Had an 'oh shit' moment when the bottom ball joint wouldn't fit in the knuckle, but turns out that there is a steel collar with an internal taper that sits in the aluminium knuckle. It had come out with the old ball joint and was stuck on there. 

Bit confusing as it looked like the ball joint and collar were all one piece but I figured I had nothing to lose by heating it up with blowtorch and bashing it with punch. Sure enough it came off. 

Tomorrow I'll change the front brake pads, they're not terribly thin but I'd rather not have to make a separate job of doing it down the line. 

I've got two decent 2nd hand Bridgestones to put on to replace the chewed tyre, which I'll take to my tame wheel person Andy on Tuesday. They are run flats which I didn't realise but presumably they'll just be noisier and heavier which I can live with. 

I'm in two minds as to what to do with the Alfa. Part of me is thinking a pez automatic would be better for her (she's not great with gears) and petrol would be less needy.

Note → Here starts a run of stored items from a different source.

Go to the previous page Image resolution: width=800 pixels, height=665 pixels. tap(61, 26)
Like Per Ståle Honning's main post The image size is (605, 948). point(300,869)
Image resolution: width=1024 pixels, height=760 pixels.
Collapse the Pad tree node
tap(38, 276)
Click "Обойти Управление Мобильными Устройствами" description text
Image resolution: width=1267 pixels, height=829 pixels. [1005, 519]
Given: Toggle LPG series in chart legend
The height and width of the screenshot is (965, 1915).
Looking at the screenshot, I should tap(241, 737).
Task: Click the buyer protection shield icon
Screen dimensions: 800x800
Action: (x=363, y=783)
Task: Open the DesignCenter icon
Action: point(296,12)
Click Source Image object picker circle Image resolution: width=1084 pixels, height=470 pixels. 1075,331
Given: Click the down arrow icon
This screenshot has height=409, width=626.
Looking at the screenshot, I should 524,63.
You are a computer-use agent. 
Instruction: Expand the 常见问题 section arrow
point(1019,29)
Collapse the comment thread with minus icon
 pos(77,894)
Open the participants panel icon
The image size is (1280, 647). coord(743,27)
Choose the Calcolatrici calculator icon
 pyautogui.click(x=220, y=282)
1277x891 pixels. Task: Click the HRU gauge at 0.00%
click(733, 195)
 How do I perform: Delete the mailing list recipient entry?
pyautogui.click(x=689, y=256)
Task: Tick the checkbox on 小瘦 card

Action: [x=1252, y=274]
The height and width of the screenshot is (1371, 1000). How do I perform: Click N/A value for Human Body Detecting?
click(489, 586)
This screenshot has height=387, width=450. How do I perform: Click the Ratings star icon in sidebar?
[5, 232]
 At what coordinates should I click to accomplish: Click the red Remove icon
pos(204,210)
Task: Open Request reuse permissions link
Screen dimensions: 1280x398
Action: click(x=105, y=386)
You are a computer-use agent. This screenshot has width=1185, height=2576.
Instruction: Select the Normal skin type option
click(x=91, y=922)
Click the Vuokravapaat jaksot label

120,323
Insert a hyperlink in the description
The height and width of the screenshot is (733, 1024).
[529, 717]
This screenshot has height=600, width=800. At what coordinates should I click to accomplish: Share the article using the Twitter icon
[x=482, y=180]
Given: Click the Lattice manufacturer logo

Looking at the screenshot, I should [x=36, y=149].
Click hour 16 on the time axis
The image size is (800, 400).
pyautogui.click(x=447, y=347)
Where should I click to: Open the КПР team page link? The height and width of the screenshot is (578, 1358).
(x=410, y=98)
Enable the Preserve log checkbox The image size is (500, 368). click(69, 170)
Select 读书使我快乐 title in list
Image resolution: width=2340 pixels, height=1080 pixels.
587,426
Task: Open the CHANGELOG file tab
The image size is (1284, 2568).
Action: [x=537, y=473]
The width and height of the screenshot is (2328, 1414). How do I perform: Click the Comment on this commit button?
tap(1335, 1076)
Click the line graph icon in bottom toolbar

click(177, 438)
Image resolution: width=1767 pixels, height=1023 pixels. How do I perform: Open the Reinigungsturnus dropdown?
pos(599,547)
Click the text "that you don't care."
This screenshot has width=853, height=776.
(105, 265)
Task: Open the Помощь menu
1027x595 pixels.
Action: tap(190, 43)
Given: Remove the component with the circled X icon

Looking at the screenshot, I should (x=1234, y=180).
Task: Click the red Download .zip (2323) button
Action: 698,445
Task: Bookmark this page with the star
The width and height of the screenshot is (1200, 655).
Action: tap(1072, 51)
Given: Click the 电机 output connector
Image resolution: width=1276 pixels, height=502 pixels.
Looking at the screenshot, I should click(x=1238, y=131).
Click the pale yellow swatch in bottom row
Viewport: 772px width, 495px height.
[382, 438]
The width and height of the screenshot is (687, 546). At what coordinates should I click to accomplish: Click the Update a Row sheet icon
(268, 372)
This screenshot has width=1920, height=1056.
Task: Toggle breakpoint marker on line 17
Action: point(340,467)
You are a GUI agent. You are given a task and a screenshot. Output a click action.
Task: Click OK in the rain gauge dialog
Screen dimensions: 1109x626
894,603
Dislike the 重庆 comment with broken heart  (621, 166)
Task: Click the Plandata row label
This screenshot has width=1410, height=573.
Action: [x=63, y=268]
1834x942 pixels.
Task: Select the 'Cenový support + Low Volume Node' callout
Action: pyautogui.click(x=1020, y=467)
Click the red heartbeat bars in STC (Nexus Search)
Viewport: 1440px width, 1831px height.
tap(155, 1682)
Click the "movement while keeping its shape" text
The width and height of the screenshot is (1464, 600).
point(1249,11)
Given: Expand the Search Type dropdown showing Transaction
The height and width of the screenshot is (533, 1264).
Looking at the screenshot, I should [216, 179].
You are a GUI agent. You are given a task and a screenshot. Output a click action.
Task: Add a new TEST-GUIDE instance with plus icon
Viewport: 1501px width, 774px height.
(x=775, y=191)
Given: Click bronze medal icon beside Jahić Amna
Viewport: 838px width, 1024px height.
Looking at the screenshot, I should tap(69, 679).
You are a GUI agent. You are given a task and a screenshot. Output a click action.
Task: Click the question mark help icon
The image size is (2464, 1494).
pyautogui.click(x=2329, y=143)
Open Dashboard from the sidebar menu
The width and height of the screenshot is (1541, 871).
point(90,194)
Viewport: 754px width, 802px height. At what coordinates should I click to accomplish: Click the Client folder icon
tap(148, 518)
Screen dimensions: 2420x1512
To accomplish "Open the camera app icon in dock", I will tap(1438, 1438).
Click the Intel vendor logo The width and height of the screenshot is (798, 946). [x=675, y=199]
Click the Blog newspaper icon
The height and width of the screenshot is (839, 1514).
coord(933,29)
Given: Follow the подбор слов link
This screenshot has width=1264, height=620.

It's got oil leak(s) as described above which I'm going to ignore, just as I'm ignoring the not-working glow plugs (the plugs are/were new Bosch items and the relay is also a new Alfa OEM one).

But I should probably just run it into the ground - it's a shit time to be buying a used car. And we sort of need a diesel estate for family outings and trips to Devon to see my Mum. 

I do think her next motor will be something less sophisticated though, I do like the idea of those CitPeug BerlingoPartner things - lots of space but still pretty simple and robust.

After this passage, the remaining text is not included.